Your instructions
In the soil organic carbon excerpt, which amendment caused the least increase in soil carbon after one year of the experiment?

The analysis of soil organic carbon after 18 months of the experiment indicated that growth of plants may increase the organic carbon content (Figure 1) in degraded soils. This phenomenon was confirmed by highest concentrations of soil organic carbon noted for some combinations with plants. Even for control pots, without any amendments, this effect of plants vegetation was noticed. Similar results were achieved by other authors [1], [16], [17]. It was also found that sewage sludge addition caused the least increase in soil carbon after one year of the experiment, compared to other amendments, despite the high initial carbon content. This was probably caused due to more mobile fractions of carbon in sewage sludge.

Changes in TOC content in zinc smelter soil (A) and coal mine soil (B), the letter combinations on x-axis stand for: Zinc smelter soil (MS), Brown coal mine soil (B), Sewage sludge (Ss), Municipal compost (Co1), Compost from sewage sludge (Co2), Coal slurry (Cs), Lake Chalk (LC)

Excerpted data
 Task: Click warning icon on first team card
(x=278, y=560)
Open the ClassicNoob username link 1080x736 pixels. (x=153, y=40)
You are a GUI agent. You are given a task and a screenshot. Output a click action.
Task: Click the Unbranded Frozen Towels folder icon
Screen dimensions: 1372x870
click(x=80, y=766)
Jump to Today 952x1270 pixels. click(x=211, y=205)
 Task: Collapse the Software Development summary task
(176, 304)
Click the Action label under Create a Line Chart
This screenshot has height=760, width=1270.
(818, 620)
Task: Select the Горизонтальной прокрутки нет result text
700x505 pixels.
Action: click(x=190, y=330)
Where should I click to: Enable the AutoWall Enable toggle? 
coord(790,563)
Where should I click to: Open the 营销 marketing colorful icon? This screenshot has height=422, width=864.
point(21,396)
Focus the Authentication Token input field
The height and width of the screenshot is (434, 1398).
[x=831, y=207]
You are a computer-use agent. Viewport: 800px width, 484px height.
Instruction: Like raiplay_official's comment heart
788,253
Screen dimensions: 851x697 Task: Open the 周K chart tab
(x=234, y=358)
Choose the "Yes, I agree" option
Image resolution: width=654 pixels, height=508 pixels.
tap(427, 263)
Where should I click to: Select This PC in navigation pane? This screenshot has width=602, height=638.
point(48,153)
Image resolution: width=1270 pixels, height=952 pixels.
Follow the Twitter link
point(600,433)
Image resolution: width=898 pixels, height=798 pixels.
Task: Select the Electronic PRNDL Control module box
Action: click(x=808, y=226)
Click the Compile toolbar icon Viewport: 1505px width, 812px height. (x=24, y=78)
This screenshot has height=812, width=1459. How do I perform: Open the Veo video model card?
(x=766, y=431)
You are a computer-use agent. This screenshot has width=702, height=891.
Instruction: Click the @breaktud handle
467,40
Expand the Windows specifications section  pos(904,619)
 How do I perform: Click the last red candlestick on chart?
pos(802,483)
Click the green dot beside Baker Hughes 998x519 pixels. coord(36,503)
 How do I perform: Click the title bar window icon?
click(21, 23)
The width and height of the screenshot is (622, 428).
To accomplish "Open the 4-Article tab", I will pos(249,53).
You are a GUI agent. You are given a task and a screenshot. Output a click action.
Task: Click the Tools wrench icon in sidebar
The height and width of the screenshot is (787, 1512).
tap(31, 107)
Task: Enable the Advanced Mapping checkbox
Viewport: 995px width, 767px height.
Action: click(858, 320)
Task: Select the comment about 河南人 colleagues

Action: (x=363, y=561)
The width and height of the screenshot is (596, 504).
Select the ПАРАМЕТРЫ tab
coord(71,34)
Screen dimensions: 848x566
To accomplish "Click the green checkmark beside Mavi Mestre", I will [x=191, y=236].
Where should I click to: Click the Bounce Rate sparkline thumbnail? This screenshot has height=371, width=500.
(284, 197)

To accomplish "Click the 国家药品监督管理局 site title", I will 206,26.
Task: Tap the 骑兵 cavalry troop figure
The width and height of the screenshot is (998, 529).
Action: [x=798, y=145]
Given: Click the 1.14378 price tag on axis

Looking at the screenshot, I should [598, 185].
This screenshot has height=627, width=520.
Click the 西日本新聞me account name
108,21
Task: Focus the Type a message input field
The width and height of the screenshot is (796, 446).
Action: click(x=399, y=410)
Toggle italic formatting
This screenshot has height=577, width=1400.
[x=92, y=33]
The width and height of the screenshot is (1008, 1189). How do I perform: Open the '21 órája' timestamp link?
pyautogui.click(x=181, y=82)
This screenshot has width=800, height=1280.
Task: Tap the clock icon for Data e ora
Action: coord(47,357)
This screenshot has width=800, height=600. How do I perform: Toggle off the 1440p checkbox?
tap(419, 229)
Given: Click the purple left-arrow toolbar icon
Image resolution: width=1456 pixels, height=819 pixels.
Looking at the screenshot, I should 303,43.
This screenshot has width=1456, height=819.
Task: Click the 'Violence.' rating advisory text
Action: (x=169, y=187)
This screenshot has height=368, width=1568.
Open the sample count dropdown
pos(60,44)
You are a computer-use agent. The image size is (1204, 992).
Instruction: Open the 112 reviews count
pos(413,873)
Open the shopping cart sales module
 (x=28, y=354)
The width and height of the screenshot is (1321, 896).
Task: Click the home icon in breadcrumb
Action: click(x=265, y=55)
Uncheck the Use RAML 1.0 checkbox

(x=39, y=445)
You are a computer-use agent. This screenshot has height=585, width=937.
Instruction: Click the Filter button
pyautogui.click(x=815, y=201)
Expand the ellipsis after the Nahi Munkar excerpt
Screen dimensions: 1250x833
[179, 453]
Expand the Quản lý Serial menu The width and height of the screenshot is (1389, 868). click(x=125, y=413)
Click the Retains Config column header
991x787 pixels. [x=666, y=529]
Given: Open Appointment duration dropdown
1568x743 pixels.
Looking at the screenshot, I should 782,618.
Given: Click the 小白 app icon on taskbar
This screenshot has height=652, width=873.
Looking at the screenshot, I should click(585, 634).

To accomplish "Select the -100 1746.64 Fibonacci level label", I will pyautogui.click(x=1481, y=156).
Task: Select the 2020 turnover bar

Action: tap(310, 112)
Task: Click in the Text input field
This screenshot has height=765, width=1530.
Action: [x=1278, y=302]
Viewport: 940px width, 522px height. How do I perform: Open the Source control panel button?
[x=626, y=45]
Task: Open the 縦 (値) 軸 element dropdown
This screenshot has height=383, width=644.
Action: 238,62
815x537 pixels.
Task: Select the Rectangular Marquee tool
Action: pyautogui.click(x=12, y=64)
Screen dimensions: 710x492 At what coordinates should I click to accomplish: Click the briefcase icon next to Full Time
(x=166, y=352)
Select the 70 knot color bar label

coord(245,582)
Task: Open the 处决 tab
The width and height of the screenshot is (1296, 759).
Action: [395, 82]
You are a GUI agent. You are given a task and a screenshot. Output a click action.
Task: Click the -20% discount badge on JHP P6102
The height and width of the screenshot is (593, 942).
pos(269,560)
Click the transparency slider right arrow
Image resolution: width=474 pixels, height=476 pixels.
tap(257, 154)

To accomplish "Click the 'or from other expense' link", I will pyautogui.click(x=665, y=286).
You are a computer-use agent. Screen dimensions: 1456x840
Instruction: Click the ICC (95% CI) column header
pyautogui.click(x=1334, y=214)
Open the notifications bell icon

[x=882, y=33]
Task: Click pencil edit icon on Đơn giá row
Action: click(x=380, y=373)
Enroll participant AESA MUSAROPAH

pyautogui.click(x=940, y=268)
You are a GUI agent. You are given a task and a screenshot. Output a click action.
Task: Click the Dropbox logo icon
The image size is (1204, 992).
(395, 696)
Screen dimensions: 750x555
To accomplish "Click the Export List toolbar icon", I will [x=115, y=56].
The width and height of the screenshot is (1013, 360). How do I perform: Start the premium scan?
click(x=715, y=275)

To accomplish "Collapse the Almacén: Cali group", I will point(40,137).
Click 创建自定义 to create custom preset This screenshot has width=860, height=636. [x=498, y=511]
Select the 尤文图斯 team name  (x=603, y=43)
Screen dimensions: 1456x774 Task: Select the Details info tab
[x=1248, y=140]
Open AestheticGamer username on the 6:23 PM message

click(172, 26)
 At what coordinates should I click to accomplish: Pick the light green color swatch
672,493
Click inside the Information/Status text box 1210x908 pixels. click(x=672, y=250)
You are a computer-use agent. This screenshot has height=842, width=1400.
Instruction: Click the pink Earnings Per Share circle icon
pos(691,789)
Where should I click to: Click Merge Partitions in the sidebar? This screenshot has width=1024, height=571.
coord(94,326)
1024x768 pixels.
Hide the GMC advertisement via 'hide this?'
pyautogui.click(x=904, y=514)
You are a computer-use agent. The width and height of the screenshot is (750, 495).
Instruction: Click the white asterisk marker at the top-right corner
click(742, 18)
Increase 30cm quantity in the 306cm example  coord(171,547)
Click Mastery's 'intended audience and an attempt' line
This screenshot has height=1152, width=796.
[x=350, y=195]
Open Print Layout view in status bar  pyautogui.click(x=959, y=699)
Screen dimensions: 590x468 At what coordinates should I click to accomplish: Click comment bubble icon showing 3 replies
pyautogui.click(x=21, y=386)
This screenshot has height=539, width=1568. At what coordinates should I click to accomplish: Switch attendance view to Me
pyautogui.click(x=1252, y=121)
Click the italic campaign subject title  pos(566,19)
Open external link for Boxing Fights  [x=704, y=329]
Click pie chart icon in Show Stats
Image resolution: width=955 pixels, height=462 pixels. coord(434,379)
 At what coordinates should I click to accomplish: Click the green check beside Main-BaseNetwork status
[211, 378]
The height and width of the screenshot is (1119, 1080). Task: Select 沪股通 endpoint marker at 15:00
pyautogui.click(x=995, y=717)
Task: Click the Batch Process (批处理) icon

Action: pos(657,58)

Finished task
Sewage sludge addition.